Among the entries below, find the line with "2022 Summit Advisors (82, 2181)" and the line with "Fibromyalgia Diagnosis (30, 2395)". Return exactly those lines and every line between them, but no pictures.
┌──
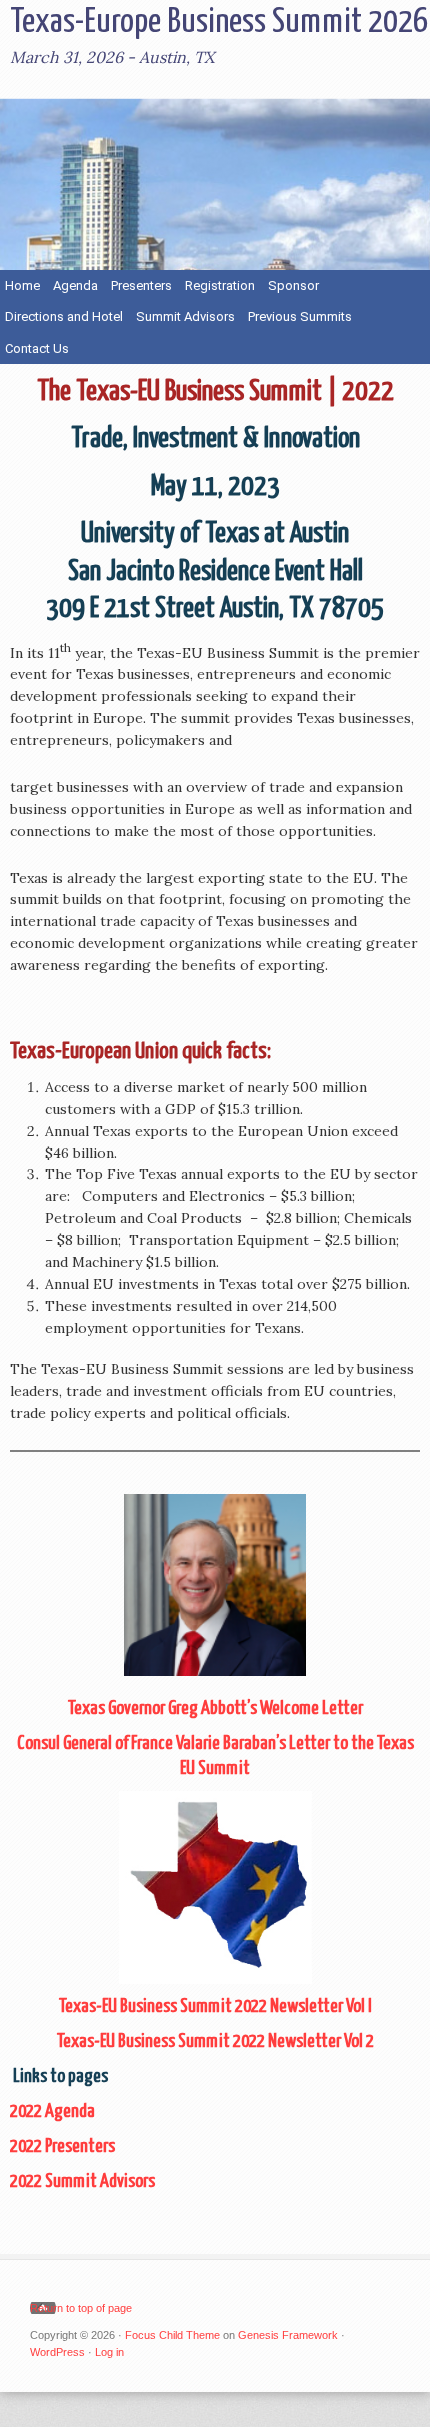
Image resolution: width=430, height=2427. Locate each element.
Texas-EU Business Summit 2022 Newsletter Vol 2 (215, 2041)
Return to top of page (81, 2308)
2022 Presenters (62, 2146)
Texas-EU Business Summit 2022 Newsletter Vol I (215, 2006)
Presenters (141, 285)
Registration (220, 285)
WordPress (57, 2352)
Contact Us (37, 348)
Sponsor (293, 285)
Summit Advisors (185, 316)
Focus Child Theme (172, 2335)
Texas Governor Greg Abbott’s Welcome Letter (215, 1708)
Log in (109, 2352)
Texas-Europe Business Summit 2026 (219, 22)
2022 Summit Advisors (82, 2181)
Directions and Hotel (64, 316)
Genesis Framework (288, 2335)
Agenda (75, 285)
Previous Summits (297, 316)
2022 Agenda (52, 2111)
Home (22, 285)
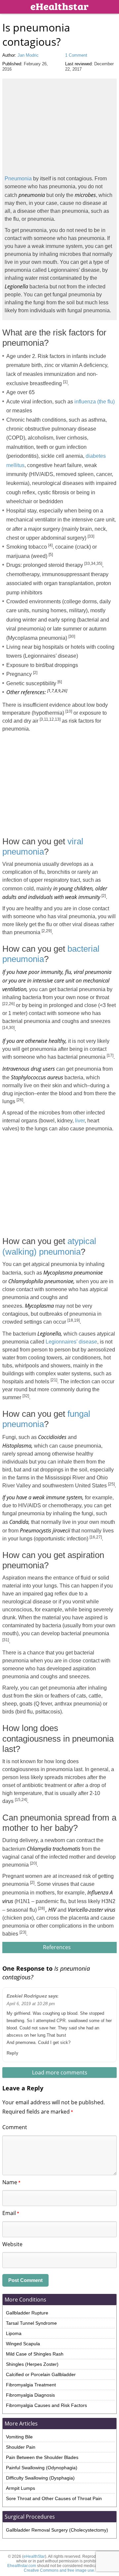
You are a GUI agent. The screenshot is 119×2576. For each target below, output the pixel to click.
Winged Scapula (23, 2343)
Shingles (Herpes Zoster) (32, 2364)
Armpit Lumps (20, 2488)
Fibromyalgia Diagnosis (30, 2395)
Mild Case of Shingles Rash (34, 2354)
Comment (14, 2127)
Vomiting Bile (19, 2436)
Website (12, 2244)
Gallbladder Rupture (27, 2312)
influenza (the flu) (94, 401)
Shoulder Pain (20, 2447)
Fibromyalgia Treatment (31, 2384)
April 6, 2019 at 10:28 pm (31, 2003)
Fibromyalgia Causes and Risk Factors (46, 2405)
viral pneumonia (42, 846)
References (57, 1947)
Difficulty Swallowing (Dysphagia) (40, 2478)
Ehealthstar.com (21, 2565)
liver (80, 1120)
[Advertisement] (57, 125)
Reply (12, 2053)
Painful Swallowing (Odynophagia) (41, 2467)
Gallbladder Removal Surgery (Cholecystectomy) (57, 2530)
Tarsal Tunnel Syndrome (31, 2323)
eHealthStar (34, 2556)
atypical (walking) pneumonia (49, 1246)
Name (11, 2182)
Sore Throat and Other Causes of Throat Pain (54, 2498)
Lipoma (13, 2333)
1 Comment (76, 55)
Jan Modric (28, 55)
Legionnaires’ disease (71, 1342)
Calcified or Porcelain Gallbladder (41, 2374)
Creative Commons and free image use (59, 2570)
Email (10, 2213)
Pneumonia (18, 178)
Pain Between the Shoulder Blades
└──
**Answer**
2022 Summit Advisors (82, 2181)
Directions and Hotel (64, 316)
Genesis Framework (288, 2335)
Agenda (75, 285)
Previous Summits (297, 316)
2022 Agenda (52, 2111)
Home (22, 285)
You are a GUI agent. The screenshot is 119×2576. For each target below, output the pixel to click.
Winged Scapula (23, 2343)
Shingles (Herpes Zoster) (32, 2364)
Armpit Lumps (20, 2488)
Fibromyalgia Diagnosis (30, 2395)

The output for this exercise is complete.